2, the technology of Nitroanisole mixture through catalytic hydrogenation preparing anisidine according to claim 1, it is characterized in that: described nitrobenzoyl ether mixture can be the mixture of 2-Nitroanisole and 4-Nitroanisole arbitrary proportion, in the described the first step catalytic hydrogenating reduction reaction, catalyzer is Raney-Ni, also can be Pd-C;
3, the technology of Nitroanisole mixture through catalytic hydrogenation preparing anisidine according to claim 1 and 2, it is characterized in that: the reactor of the catalytic hydrogenating reduction reaction in the described the first step is three phase fixed bed catalyst chambers, also the three-phase fluidized bed catalyticreactor can be, also placed in-line stirred-tank reactor can be.
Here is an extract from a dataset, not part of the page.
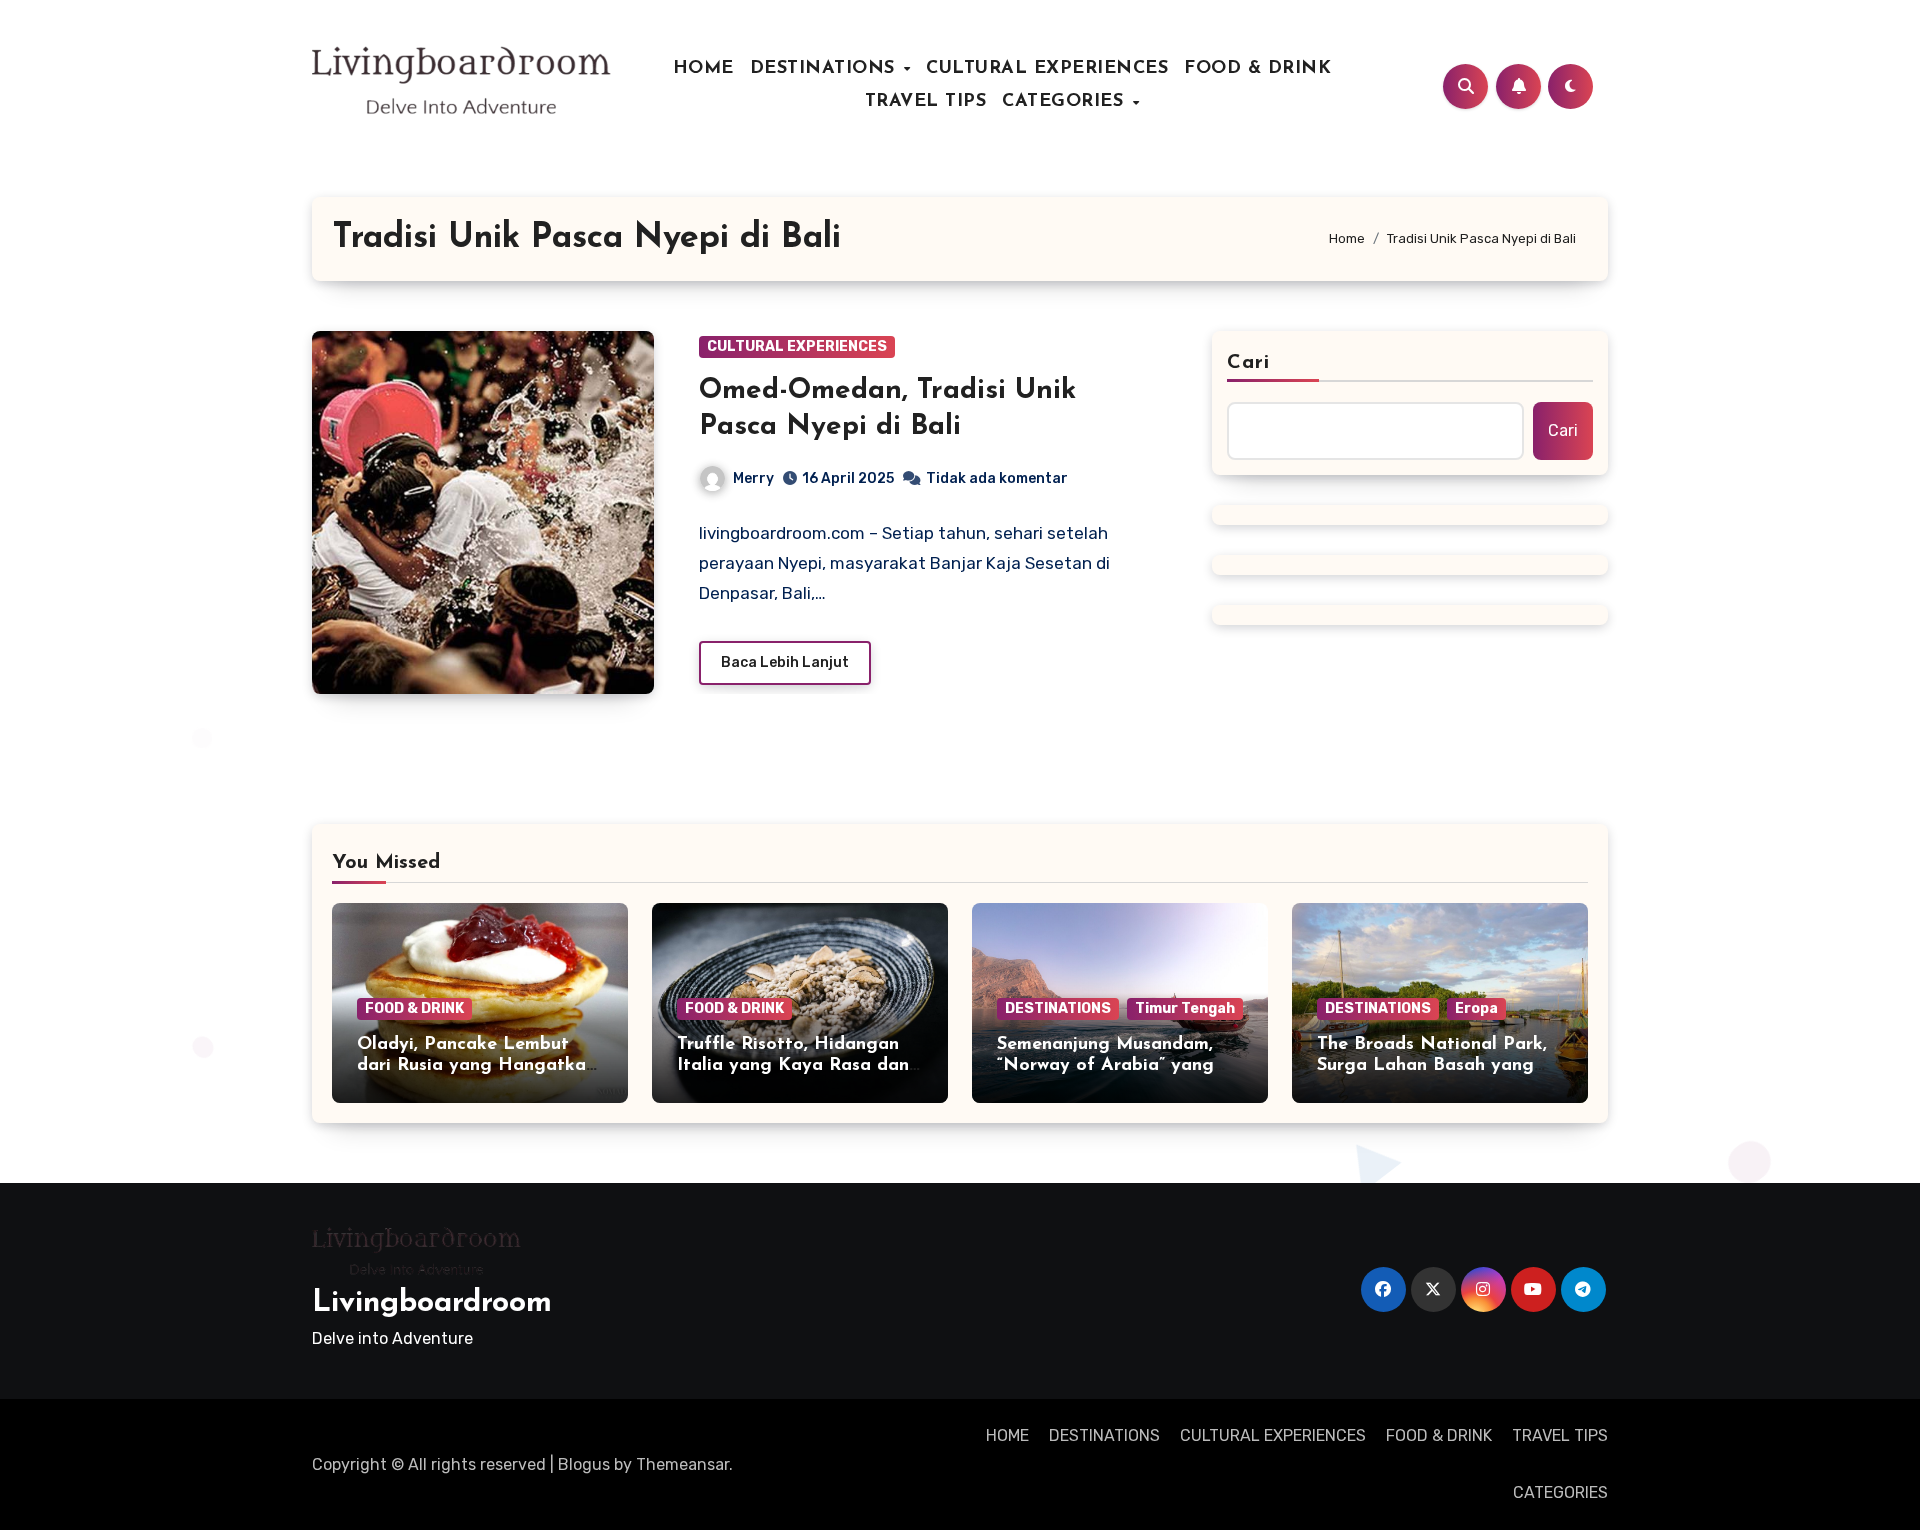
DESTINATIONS (826, 69)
4, the technology of Nitroanisole mixture through catalytic hydrogenation preparing anisidine according to claim 1 and 2, it is characterized in that: in the described catalytic hydrogenating reduction reaction, granules of catalyst is 0.001mm~10.0mm, controlled temperature is 60 ℃~160 ℃ during reaction, and working pressure is 1.0MPa~10.0MPa;
5, the technology of Nitroanisole mixture through catalytic hydrogenation preparing anisidine according to claim 1 and 2 is characterized in that: the catalyst recovery devices in described second step is the vane type filtration device.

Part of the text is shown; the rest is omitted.